Oh lawd. I hurt all over. I don't know what I did to myself last night, in my sleep but my shoulder hurts, my bum hurts, my ribs hurt
I had the strangest and out-of-the-leftfield dream last night. The dream parts will be in italic. The things that actually have happened to me will be in bold. I dreamt that I went to this pool party with my friend Carolyn. When I walked in it looked like I had stepped into some Beverly Hills party. But when I looked around there were a few familiar faces.
So, I did what I would normally do *in real life* I started to network and chat with the people I didn't know. So I finally get to this GUY. This guy is from my past. He was one of the house/breakdancers that I used to hang out with. He was the one I had the hugest crush on BUT I was overweight at the time and he would only consider me as a friend. This guy and I got along SO well that it was scary. I remember him telling me that he never got along with someone as he did with me. We were about 21 years old then. A few months later I was in the hospital diagnosed with Lupus. When I had stepped out of the hospital I was down from a size 10 to a size 0.
I went to the Biz Markie concert with Juju, as a size 0 and I remember he told me that I looked "Good!" That really made my night. *big sigh*
But now... flash forward to 6 years. I hear he is married now and I'm certain he probably has kids. Well actually I'm not certain if he's married... I can only assume as he is a hottie and there were always girls running after him. I saw HIM at the N.E.R.D/BEP concert recently. We didn't talk but I remember him looking at me like "Is that Erika?" He looked even better than what I remember him.

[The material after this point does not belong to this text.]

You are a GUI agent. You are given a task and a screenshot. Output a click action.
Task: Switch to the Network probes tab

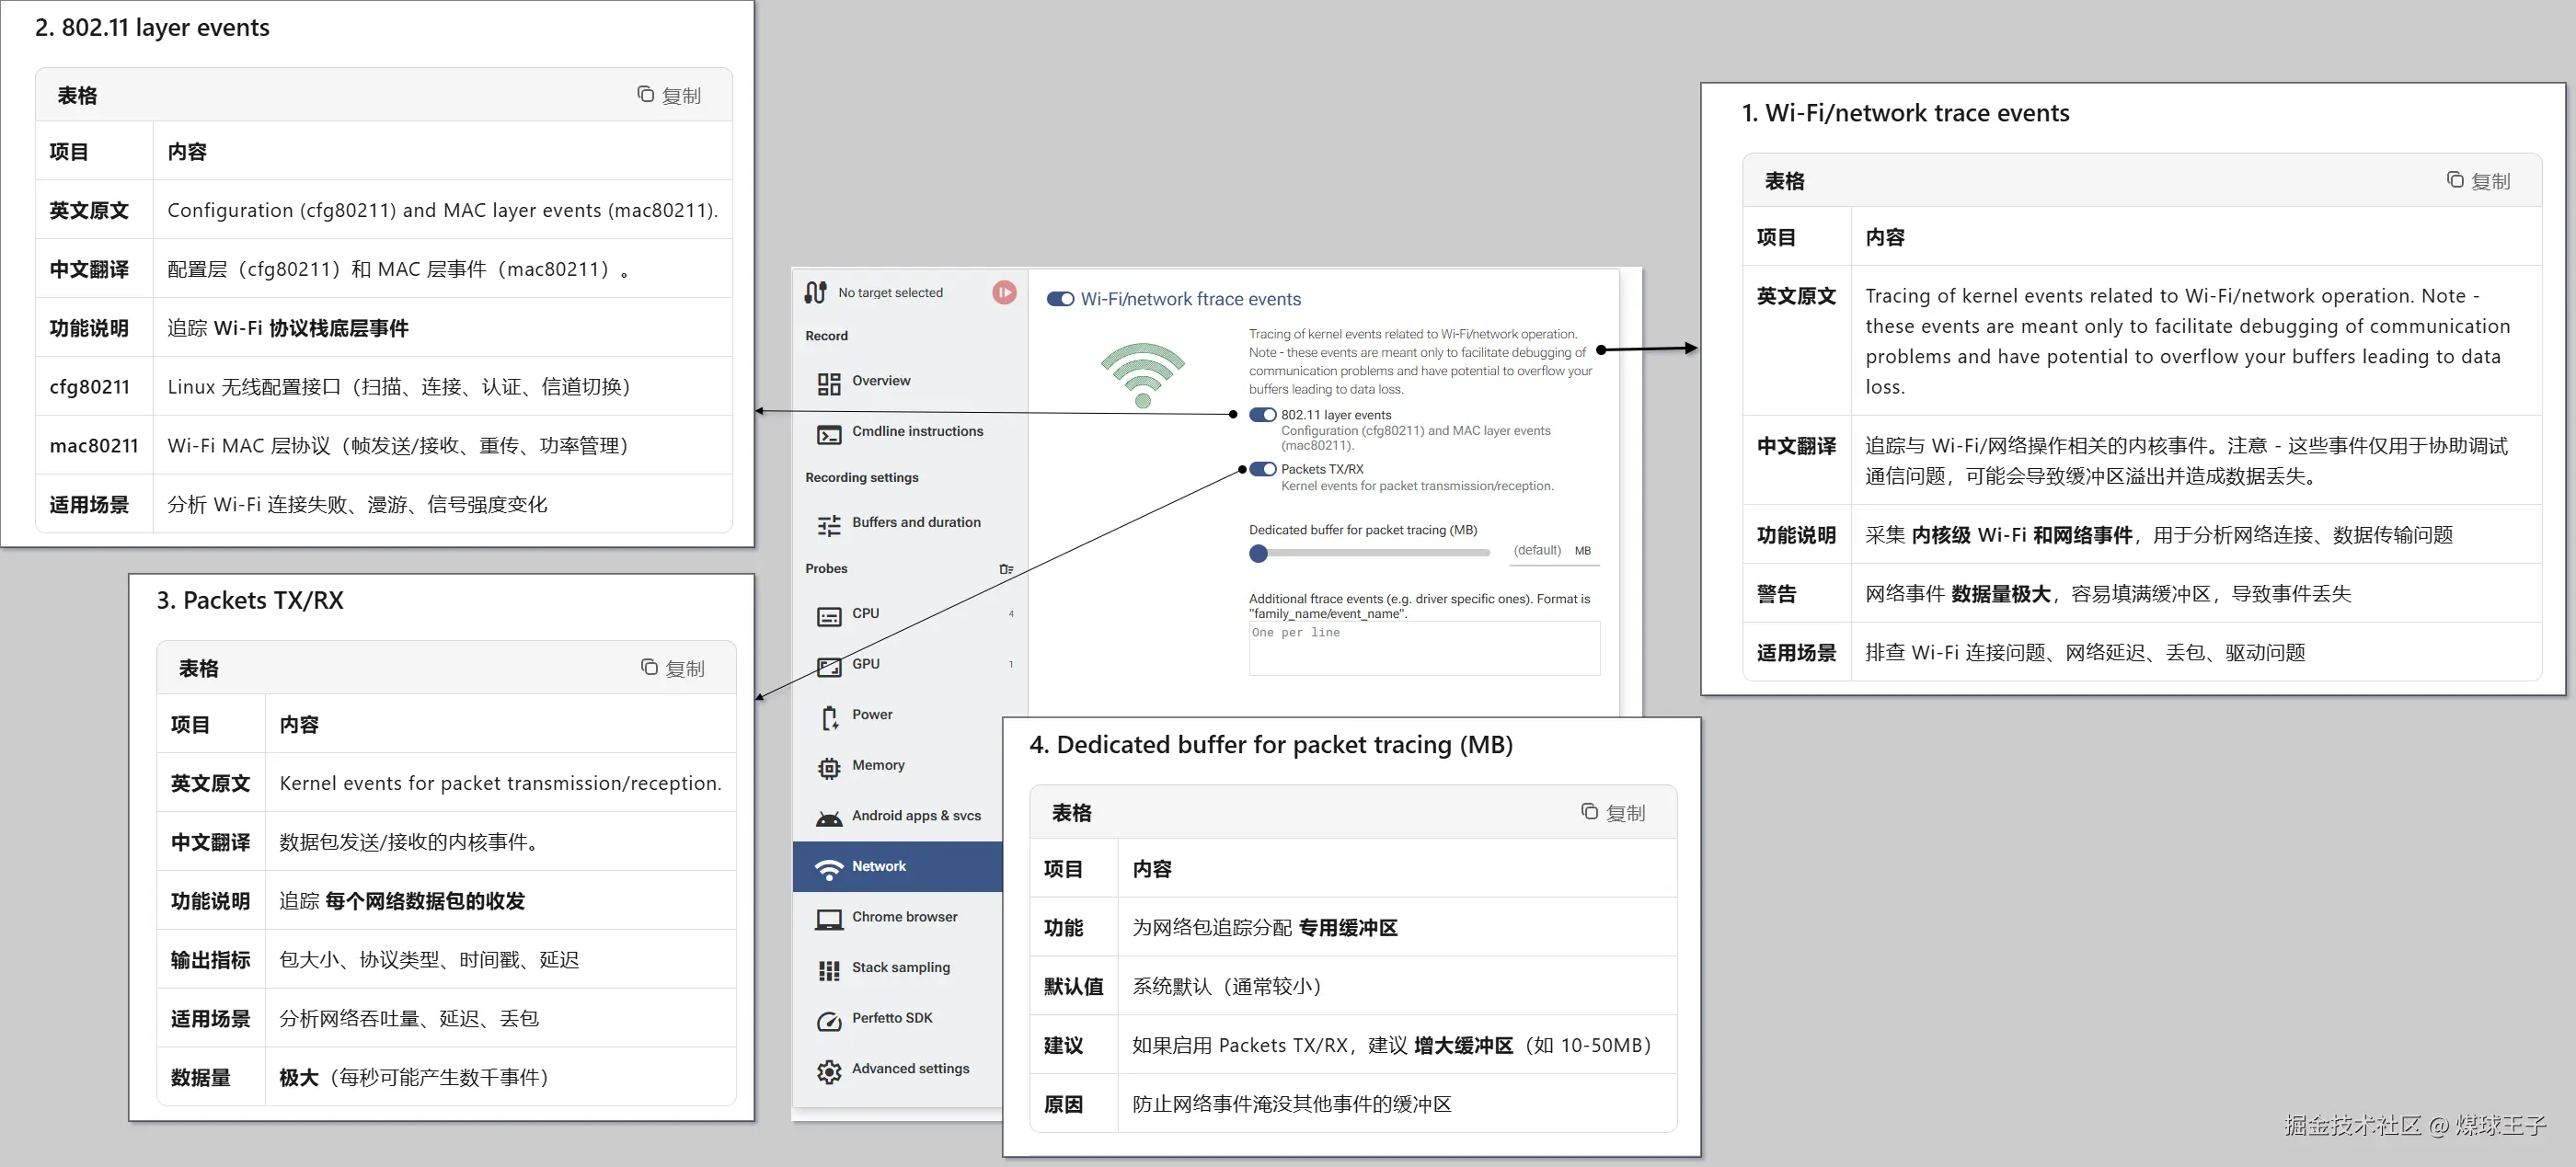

So I walked to the pool and stuck my legs in. He swam over to me and started talking. It was like real life. We had that instant connection from 5 years ago. He got out of the pool and we started walking around holding hands... totally in our own little world. I told him "I hear that you are married. We can't do THIS." He said, "But my wife and I are having maritial problems now." I told him, "Yeah. That's why I didn't want to get married so young cos I knew that I would be cheating on my husband eventually". He said, "I've been cheating on my wife for sometime now." And I'm like "But that's WRONG." And he said "You are right." and he walks off. Shit. Even in my dreams I still try to do the 'right thing'
It sucks. I know that I'm going to pining away for this guy ALL day. I really miss those days when I would hang out with my breaker boys and just go clubbing and dance practice. Those carefree days are looooong gone. Everything now is just so...so complicated. Everyone is married with children. At this age, when you meet someone you are more concerned with if the person is married, then if they have a good personality.
Ah well... I gotta go to Tar-ghet. I have some cleaning products I need to buy... plus some Aleve. My doctor friend is coming over to see my apartment and we are going to go and have dinner.